Cracking Keys with Current Intel CPUs -- written by Thomas Jerry Scott
Note:
This document discusses time constraints in decrypting a message
encrypted with a 64-bit key, a 74-bit key, ..., up to a 128-bit key using a brute force
attack. All throughout this document, we will use terms such as "cracking a 64-bit key" or
"to crack a 74-bit key," to mean is the longer and more technically
precise terms "decrypting a message encrypted with a 64-bit key" or "decrypting
a message encrypted with a 74-bit key."
Table of Contents for Cracking Keys Through Brute Force
- Some Definitions to be Used in this Article
- Brute Force Definitions
- Type of Computer Used in This Article
- Time Issues for Cracking
- Cracking a key in One Month
- Cracking a 128-bit Key by Brute Force
- Conclusions for our Current Pentiums
- How Fast is Intel Speeding Up Pentiums
- Return to the Main Menu
Return to the Beginning of This Document
Definitions Used in This Article
First some definitions are given, and then the times are generated. The document
ends with conclusions on cracking messages encrypted with keys of differing
lengths, as well as how the faster CPUs we will see in the future
can possibly speed up the decryption process.

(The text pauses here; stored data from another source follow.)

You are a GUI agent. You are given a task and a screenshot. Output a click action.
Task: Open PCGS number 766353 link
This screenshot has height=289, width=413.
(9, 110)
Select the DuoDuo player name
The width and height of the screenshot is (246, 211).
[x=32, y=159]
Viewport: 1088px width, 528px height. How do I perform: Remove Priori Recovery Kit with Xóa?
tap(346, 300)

In this note, we are only only discussing cracking symmetric keys.
The following table shows symmetric key and asymmetric key lengths on
the same line. The key lengths on each line present
approximately the same algorithmic complexity.

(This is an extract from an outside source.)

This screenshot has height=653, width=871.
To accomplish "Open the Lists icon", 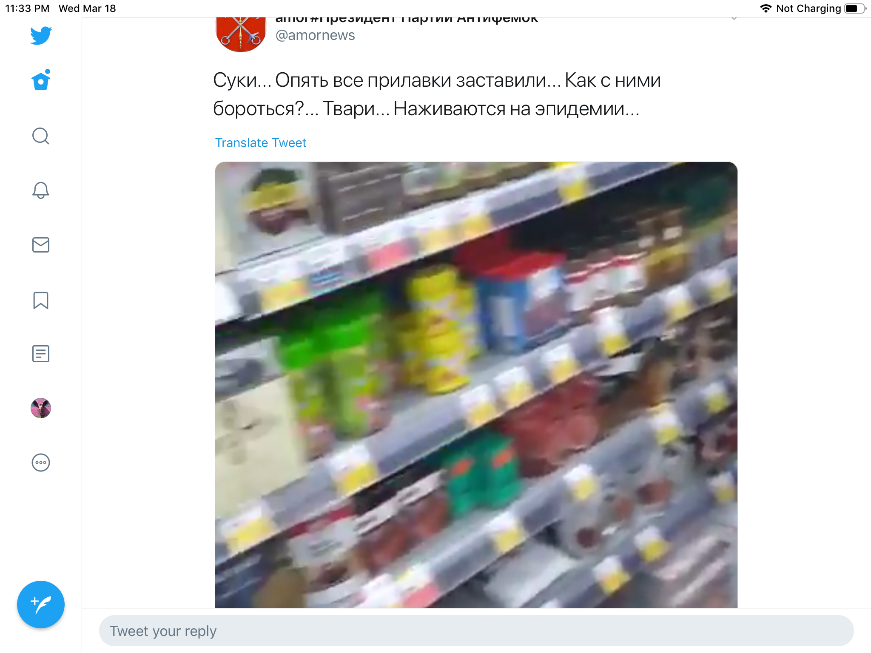I will coord(41,354).
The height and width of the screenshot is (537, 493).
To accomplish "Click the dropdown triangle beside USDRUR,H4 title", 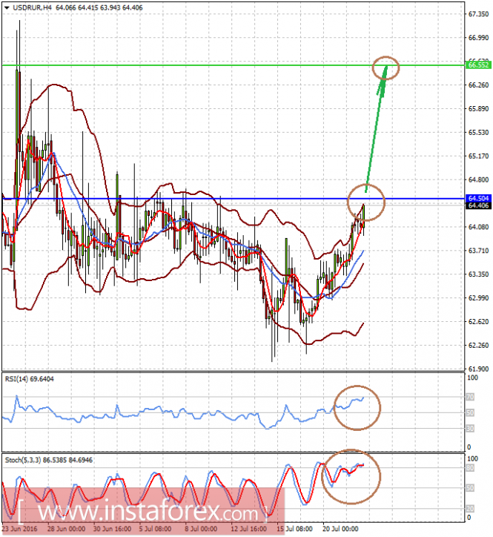I will click(x=7, y=7).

From the table, you can see that the time to crack a message encrypted
with a 56-bit symmetric key requires approximately the same time as
cracking a 384-bit asymmetric key. This table is found in Bruce
Schneier's Applied Cryptography as well as in a number
of places on the Internet.
Table 1: Key Lengths for Symmetric and Asymmetric Keys
| Symmetric Key Length |
Asymmetric Key Length |
| 56 bits |
384 bits |
| 64 bits |
512 bits |
| 80 bits |
768 bits |
| 112 bits |
1792 bits |
| 128 bits |
2304 bits |
Return to the Beginning of This Document
What is a Brute Force Attack?
A brute force attack
means that you will try ALL the POSSIBLE KEYS.
For a 64-bit key, there are 2^64 keys, and this number is approximately
1.85 * 10^19 or 18,500,000,000,000,000,000 keys.
Can you name that number????
Currently reported hacks, such as the EFF DES hack
and the Bovine DES hack, only had to look at
25% of the entire keyspace. So this would mean that in a
normal "brute force effort" to crack a message encrypted with a 64-bit
symmetric key, we would need to only look at (1.85*10^19)/4,
or 4.625 * 10^18 or 4,625,000,000,000,000,000 keys.
Return to the Beginning to This Document
What Type Computer Are We Using in This Document?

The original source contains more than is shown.